MARSBRIDGE CAPITAL

Strategy Backtesting And Optimization 

At Marsbridge Capital, we consider strategy backtesting and optimization as essential components of algorithmic trading development, aimed at evaluating and refining trading strategies to enhance performance and profitability. Here's an overview of what our services entail:

 

Backtesting

 

We evaluate trading strategies for our clients using historical market data to assess its performance and effectiveness in simulated or past market conditions.

Process:

Data Collection: Historical market data relevant to the trading strategy, including price data, volume, and other relevant indicators, is collected.

Strategy Implementation: The trading strategy is coded into an algorithm or trading system that can execute trades based on predefined rules and criteria.

Simulation: The strategy is applied to historical market data to simulate trading activity over a specified period.

Performance Evaluation: The performance of the strategy is evaluated based on key metrics such as profitability, risk-adjusted returns, maximum drawdown, win rate, and others.

 

Optimization

 

We assist our clients in fine-tuning the parameters of a trading strategy to improve its performance based on historical data.

Process:

Parameter Identification: The parameters of the trading strategy that can be adjusted or optimized are identified.

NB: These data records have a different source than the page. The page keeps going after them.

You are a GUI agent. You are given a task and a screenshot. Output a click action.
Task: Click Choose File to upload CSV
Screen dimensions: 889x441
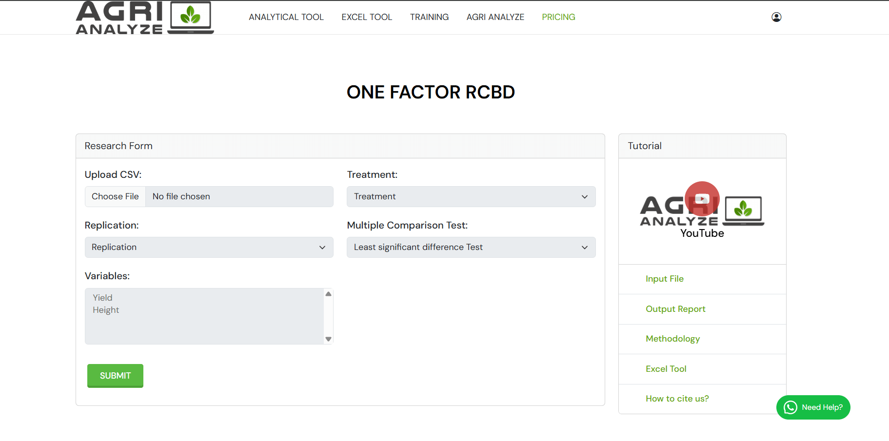coord(115,196)
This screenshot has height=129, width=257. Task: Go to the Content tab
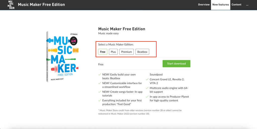click(236, 5)
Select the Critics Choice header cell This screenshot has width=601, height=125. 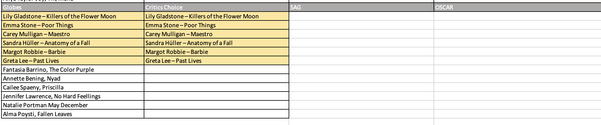[x=216, y=7]
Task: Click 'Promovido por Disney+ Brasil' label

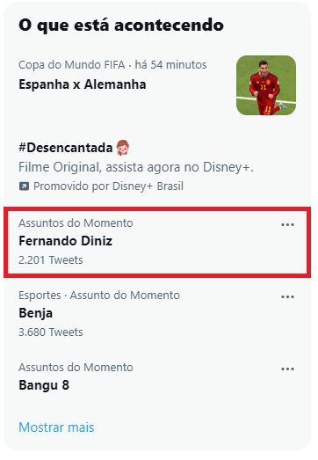Action: point(108,186)
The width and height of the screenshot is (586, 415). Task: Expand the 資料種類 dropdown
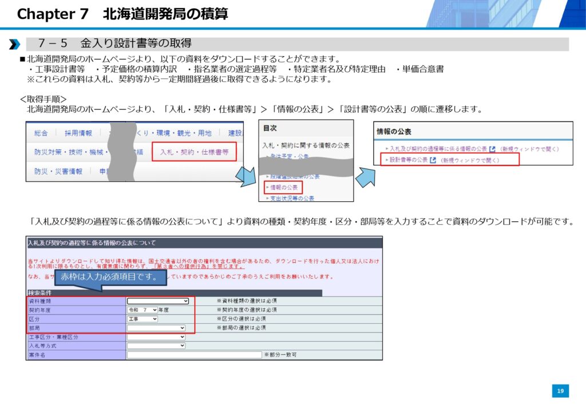(x=158, y=301)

These may include indicators, thresholds, timeframes, and other variables.

Optimization Algorithm: Optimization algorithms, such as grid search, genetic algorithms, or simulated annealing, are used to systematically explore different combinations of parameters.

Performance Evaluation: Each set of parameters is backtested using historical data, and the performance metrics are evaluated to determine the optimal combination.

Sensitivity Analysis: Sensitivity analysis is performed to assess the impact of parameter changes on strategy performance and identify robust parameter ranges.

Validation: The optimized strategy is validated using out-of-sample data or walk-forward analysis to ensure that the improvements observed are not the result of overfitting.